By most accounts, slum tourism began in Brazil 16 years ago, when a young man named Marcelo Armstrong took a few tourists into Rocinha, Rio de Janeiro’s largest favela, or shantytown. His company, Favela Tour grew and spawned half a dozen imitators. Slum tourism, or “poorism,” as many now call it, has really taken root. From the favelas of Rio de Janeiro and the townships of Johannesburg, to the garbage dumps of Mexico and slums of Mumbai have become destinations in their own right for the more adventurous tourist. 
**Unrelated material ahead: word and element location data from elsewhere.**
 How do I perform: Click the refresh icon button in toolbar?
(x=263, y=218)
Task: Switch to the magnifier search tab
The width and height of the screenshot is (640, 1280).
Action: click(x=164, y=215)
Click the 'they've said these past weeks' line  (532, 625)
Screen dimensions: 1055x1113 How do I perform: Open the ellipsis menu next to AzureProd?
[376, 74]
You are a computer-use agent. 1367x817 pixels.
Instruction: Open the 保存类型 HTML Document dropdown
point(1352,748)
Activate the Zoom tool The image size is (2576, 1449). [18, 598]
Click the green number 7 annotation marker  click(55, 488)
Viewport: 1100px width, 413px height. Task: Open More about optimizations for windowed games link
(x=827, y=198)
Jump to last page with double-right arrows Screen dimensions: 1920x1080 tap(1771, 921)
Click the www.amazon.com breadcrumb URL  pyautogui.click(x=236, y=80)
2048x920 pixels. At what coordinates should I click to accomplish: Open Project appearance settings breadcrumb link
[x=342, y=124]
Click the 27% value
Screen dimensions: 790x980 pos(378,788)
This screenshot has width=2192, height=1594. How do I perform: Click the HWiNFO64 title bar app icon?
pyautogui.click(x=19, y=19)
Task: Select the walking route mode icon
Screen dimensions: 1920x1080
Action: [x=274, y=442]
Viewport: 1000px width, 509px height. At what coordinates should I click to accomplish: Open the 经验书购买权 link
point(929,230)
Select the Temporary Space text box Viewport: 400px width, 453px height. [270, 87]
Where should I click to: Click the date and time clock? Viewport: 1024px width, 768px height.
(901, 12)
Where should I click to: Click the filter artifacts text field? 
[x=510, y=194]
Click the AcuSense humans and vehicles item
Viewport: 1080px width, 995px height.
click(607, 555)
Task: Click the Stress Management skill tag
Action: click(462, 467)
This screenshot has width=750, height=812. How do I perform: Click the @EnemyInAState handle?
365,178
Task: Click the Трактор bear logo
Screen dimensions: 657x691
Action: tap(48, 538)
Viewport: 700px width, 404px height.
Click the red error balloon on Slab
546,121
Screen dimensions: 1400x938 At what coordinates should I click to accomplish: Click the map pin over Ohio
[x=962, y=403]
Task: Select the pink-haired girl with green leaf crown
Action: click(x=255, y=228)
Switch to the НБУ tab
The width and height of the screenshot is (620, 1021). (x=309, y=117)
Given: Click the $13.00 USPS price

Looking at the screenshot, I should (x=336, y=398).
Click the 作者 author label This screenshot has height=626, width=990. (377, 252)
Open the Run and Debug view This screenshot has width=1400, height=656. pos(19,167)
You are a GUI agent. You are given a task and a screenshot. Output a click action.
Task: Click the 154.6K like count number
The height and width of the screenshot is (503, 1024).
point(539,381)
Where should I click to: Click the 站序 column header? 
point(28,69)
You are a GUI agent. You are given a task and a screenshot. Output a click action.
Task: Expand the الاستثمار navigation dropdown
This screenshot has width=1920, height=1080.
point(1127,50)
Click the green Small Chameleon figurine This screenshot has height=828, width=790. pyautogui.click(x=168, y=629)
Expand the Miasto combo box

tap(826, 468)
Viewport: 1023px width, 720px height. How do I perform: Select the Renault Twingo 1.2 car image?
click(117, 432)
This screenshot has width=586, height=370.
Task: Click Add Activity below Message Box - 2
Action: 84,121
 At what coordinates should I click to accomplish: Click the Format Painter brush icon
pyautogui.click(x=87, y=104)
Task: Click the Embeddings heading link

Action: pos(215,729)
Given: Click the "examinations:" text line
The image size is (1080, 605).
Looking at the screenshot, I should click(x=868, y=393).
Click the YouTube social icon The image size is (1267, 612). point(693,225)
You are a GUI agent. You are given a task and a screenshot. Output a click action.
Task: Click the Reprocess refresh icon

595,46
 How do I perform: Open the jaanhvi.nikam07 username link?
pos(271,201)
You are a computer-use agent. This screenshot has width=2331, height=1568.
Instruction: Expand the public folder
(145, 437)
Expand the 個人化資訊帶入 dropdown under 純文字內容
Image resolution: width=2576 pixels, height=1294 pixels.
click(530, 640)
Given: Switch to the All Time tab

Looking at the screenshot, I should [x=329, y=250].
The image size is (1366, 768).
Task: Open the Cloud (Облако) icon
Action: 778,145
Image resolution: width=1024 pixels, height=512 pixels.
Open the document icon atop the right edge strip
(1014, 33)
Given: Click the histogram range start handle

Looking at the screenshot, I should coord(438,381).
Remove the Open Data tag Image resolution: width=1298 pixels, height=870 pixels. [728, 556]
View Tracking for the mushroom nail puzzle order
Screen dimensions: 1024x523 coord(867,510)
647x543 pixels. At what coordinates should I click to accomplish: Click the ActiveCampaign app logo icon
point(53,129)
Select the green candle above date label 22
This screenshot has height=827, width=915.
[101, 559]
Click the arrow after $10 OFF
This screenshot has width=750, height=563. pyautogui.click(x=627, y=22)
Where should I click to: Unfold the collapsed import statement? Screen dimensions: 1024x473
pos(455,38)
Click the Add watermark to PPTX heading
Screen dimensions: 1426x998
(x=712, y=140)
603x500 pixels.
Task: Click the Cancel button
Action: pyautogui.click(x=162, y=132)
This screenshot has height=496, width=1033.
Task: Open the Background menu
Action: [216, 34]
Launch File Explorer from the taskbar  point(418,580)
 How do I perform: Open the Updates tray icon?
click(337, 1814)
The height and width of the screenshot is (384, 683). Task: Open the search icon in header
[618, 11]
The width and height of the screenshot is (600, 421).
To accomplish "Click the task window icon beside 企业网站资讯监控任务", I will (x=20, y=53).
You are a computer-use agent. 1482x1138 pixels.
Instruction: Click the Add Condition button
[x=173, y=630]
And the concept has arrived to our shores as well. Following a model similar to the Tenement Museum in New York, which offers tours of a long-unused Lower East Side apartment building, civic leaders in San Francisco are encouraging visitors to stop by another unlikely area – The Tenderloin – a down and out neighborhood in the city. The New York Times reported that their approach plans to target niche interests: i.e. baby boomer music fans — and particularly baby boomer Deadheads, a core demographic for the Tenderloin. Jerry Garcia lived there, and he and the Grateful Dead recorded several albums in the area, as did other big Bay Area bands like Creedence Clearwater Revival and Jefferson Airplane.  Then there’s the Hotel Drake for movie/history buffs, where Frank Capra lived as a starving young director in the early 1920s, or the Cadillac Hotel, built a year after the great 1906 earthquake and fire, and where Muhammad Ali later trained.

Slum tourism isn’t for everyone. Critics declare that ogling the poorest of the poor isn’t tourism at all – it’s voyeurism that’s more exploitative than supportive. Proponents of slum tourism argue that ignoring poverty won’t make it go away and its one of the few ways that tourists are ever going to understand what true poverty means – a reality check of sorts.